• _What is expected_
Reproduce the records below verbatim, beginning at the line that contains "How do I perform: Open" and continuing through the final line of the records.

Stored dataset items
§
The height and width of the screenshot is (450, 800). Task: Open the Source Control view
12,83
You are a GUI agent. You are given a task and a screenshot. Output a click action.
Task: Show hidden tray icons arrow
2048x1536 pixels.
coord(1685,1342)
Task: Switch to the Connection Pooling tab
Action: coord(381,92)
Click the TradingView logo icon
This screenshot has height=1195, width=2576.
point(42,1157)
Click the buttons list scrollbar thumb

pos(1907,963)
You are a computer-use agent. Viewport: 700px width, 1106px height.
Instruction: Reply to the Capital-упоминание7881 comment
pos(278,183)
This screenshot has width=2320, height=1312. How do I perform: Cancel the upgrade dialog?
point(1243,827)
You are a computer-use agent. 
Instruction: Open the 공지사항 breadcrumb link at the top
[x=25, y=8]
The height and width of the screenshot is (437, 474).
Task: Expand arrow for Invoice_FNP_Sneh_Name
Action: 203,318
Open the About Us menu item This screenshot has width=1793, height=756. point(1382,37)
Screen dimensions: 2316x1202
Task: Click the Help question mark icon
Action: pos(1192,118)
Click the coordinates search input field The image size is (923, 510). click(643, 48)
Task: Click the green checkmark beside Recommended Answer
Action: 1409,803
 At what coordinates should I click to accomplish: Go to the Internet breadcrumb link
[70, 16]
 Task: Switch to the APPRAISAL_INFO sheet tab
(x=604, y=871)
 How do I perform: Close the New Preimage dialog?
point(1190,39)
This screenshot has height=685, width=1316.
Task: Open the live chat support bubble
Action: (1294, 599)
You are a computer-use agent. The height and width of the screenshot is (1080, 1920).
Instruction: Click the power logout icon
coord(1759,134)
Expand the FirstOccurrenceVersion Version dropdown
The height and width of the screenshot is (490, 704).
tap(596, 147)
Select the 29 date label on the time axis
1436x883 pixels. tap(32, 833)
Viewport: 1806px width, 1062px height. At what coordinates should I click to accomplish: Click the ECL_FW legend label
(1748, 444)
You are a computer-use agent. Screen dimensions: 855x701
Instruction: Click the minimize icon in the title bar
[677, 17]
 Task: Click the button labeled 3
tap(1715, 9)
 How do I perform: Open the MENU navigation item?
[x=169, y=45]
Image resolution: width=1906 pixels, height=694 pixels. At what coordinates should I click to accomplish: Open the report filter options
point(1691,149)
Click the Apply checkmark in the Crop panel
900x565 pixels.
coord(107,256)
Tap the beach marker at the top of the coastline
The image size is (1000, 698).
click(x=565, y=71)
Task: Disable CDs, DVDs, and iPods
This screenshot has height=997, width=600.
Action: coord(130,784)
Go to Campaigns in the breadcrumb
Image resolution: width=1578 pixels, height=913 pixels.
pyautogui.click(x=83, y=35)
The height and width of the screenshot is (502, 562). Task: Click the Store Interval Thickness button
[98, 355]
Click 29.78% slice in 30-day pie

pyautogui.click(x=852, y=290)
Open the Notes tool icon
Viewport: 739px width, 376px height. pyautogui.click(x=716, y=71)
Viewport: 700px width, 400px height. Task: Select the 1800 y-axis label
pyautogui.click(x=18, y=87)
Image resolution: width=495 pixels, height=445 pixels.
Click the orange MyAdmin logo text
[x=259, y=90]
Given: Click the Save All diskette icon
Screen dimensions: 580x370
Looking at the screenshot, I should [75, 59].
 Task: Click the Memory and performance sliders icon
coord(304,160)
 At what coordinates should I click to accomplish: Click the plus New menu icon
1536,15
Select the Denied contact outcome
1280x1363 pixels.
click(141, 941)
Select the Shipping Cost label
§
• _Response to the task_
 How do I perform: Open the MENU navigation item?
[x=169, y=45]
Image resolution: width=1906 pixels, height=694 pixels. At what coordinates should I click to accomplish: Open the report filter options
point(1691,149)
Click the Apply checkmark in the Crop panel
900x565 pixels.
coord(107,256)
Tap the beach marker at the top of the coastline
The image size is (1000, 698).
click(x=565, y=71)
Task: Disable CDs, DVDs, and iPods
This screenshot has height=997, width=600.
Action: coord(130,784)
Go to Campaigns in the breadcrumb
Image resolution: width=1578 pixels, height=913 pixels.
pyautogui.click(x=83, y=35)
The height and width of the screenshot is (502, 562). Task: Click the Store Interval Thickness button
[98, 355]
Click 29.78% slice in 30-day pie

pyautogui.click(x=852, y=290)
Open the Notes tool icon
Viewport: 739px width, 376px height. pyautogui.click(x=716, y=71)
Viewport: 700px width, 400px height. Task: Select the 1800 y-axis label
pyautogui.click(x=18, y=87)
Image resolution: width=495 pixels, height=445 pixels.
Click the orange MyAdmin logo text
[x=259, y=90]
Given: Click the Save All diskette icon
Screen dimensions: 580x370
Looking at the screenshot, I should [75, 59].
 Task: Click the Memory and performance sliders icon
coord(304,160)
 At what coordinates should I click to accomplish: Click the plus New menu icon
1536,15
Select the Denied contact outcome
1280x1363 pixels.
click(141, 941)
Select the Shipping Cost label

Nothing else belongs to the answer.